Adoubé par Gilles Caron et inspiré par son père, Patrick alors âgé de 17ans s’en va pour l’Etat d’Israël couvrir une guerre qui est sur le point d’éclater, la guerre des 6 jours (1967). Pour cette première aventure il est armé d’un Leica M3 et d’un objectif 35mm/2,8 prêté par Gilles. Son père lui donne 500 francs et 5 films noir et blanc, cadeau qu’il reçoit comme un « encouragement extraordinaire ». Quant au billet il le trouve dans le journal, le gouvernement israélien cherche des volontaires pour travailler dans les kibboutz et le voyage est payé. Sur le bateau qui l’emmène à Haïfa, en Israël, il découvre des jeunes gens comme lui en quête d’aventure, avec pour ambition d’écrire « l’Histoire avec un grand H ». Patrick Chauvel est happé par ce torrent de nouveaux arrivants sans savoir où il va, la seule chose qu’il sait c’est qu’il est là pour prendre des photos et faire comme ses pères. Le jour où il met pied à terre la guerre éclate. A croire que la vie joue des coudes pour l’emmener vers le chemin du rapporteur de guerre. De ce voyage il ne rapportera aucun cliché exploitable.

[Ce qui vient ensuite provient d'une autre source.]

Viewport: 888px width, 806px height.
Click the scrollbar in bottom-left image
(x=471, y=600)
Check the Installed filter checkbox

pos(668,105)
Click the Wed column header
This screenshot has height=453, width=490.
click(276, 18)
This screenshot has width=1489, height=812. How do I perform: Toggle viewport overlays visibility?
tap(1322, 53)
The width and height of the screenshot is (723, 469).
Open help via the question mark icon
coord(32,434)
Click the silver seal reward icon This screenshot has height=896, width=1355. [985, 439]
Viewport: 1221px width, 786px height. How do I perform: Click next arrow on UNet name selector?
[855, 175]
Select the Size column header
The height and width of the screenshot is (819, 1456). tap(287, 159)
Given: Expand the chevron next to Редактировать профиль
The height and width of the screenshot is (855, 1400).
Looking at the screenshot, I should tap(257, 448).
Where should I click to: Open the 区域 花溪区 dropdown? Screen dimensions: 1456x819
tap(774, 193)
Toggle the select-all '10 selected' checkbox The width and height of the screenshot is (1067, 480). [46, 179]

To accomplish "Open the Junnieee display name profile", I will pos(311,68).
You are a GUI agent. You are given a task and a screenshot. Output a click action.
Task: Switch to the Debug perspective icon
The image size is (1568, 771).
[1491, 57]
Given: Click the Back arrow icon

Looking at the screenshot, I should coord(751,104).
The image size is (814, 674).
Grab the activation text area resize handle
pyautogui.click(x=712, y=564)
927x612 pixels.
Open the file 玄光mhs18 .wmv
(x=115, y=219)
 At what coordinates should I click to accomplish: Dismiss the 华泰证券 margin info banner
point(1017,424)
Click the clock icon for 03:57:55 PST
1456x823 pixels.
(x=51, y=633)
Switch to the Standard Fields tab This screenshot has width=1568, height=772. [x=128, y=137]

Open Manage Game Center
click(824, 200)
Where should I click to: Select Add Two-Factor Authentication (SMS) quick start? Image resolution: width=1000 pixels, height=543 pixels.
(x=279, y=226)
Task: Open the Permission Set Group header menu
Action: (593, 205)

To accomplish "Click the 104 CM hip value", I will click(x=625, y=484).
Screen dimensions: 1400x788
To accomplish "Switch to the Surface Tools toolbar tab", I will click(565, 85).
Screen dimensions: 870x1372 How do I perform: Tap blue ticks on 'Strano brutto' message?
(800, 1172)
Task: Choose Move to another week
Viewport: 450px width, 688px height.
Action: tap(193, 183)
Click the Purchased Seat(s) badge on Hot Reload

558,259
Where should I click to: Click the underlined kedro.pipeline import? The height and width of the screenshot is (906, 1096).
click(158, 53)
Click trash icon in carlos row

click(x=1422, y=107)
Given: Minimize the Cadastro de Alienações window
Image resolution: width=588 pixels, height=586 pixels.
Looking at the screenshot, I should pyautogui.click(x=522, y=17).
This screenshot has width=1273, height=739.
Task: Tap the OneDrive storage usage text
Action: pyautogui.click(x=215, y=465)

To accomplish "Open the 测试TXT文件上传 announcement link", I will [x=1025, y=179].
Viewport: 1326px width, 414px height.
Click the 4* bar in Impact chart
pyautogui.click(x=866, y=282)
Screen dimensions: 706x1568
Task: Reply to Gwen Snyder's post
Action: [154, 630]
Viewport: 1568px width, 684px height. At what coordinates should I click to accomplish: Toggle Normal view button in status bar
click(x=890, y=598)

Pour éviter de réitérer la même erreur, il effectue un stage au service photo de France-Soir à son retour, grâce à sa tante Patricia Chauvel qui y est grand reporter. Mai 68 éclate, Patrick Chauvel s’engouffre dans cet élan révolutionnaire et rejoint un groupe anarchiste, les « Katangais ». Il participe aux manifs malgré le fait qu’il travail pour un journal mais l’appel d’une « cause » est trop fort. Il est tabassé en règle par les forces de l’ordre lorsqu’il est interpellé, au centre de tri de Beaujon. En convalescence chez ses grands-parents, Jean Chauvel ne l’entend pas de cette oreille et exhorte son petit fils à reprendre la lutte, rappelant à celui-ci le passé résistant de la famille. Sa mère, son père, son grand-père… « « Va les rejoindre, ne reste pas là. » Je ne me le fais pas dire deux fois. Je boite le plus vite possible vers cette fête bagarreuse, envoyé par mon grand-père ambassadeur certes, mais la diplomatie parfois… » (citation tiré de Rapporteur de guerre) Il est de nouveau blessé et envoyé à l’hôpital, la fois de trop pour France-Soir qui le remercie. S’ensuit la guerre qui lui révélera sa mission, témoigner, pour qu’on ne puisse plus dire « je ne savais pas » comme en 45.